Damon Strom explores comprehensive particle analysis with correlative Raman microscopy
Raman microscopy provides exceptional chemical sensitivity that allows data acquisition from very small material volumes, such as those encountered in microparticle analysis. The combination of Raman with other technologies, including confocal white light microscopy and scanning electron microscopy (SEM), to acquire data from the same measurement position is known as correlative Raman microscopy.
Investigations of particles are especially important in pharmaceutical research as a precise understanding of properties and composition is necessary to refine production processes and determine efficacy. Analyses of many particles and the identification of different substances within an individual particle are routine challenges. The following measurement examples demonstrate how correlative Raman microscopy can expedite these tasks.

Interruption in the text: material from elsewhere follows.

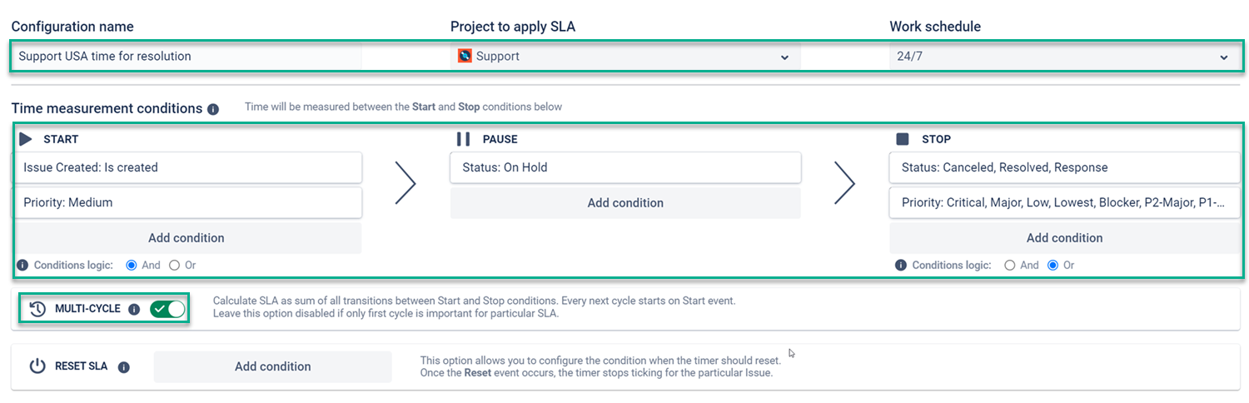This screenshot has height=403, width=1249.
Task: Click info icon next to RESET SLA
Action: coord(124,366)
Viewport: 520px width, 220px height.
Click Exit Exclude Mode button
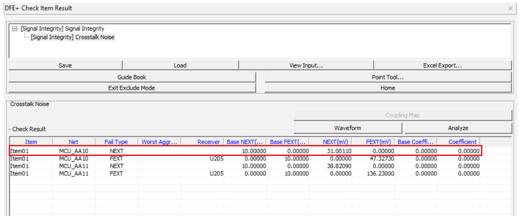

Raman and Confocal White Light Microscopy
For informative evaluations of powder samples, a large number of particles must be analysed. ParticleScout, an automated microparticle analysis tool for WITec’s alpha300 microscope series, accelerates this process by combining Raman spectroscopy with confocal white light microscopy and advanced algorithms to find, classify and identify microparticles.
Here, an analgesic (pain-killing) and antipyretic (anti-fever) powder sample was investigated with ParticleScout by first acquiring a confocal white light image (Fig. 1A). Image stitching ensured high resolution and focus stacking sharply defined the edges of each particle, which were used to create a mask of their locations. Criteria were selected that focused the analysis on particles with a Feret diameter of less than 100 µm and an area of 1 µm² or larger. This highlighted a total of 3,052 particles (Fig. 1B). A Raman spectrum was then automatically acquired from each particle and identified with the integrated TrueMatch Raman spectral database software (Fig. 1C). The measurement revealed that the majority of the particles were the analgesic agents acetaminophen and ethenzamide. Caffeine was present as an effect enhancer, lactose as a carrier, and white pigment was also detected.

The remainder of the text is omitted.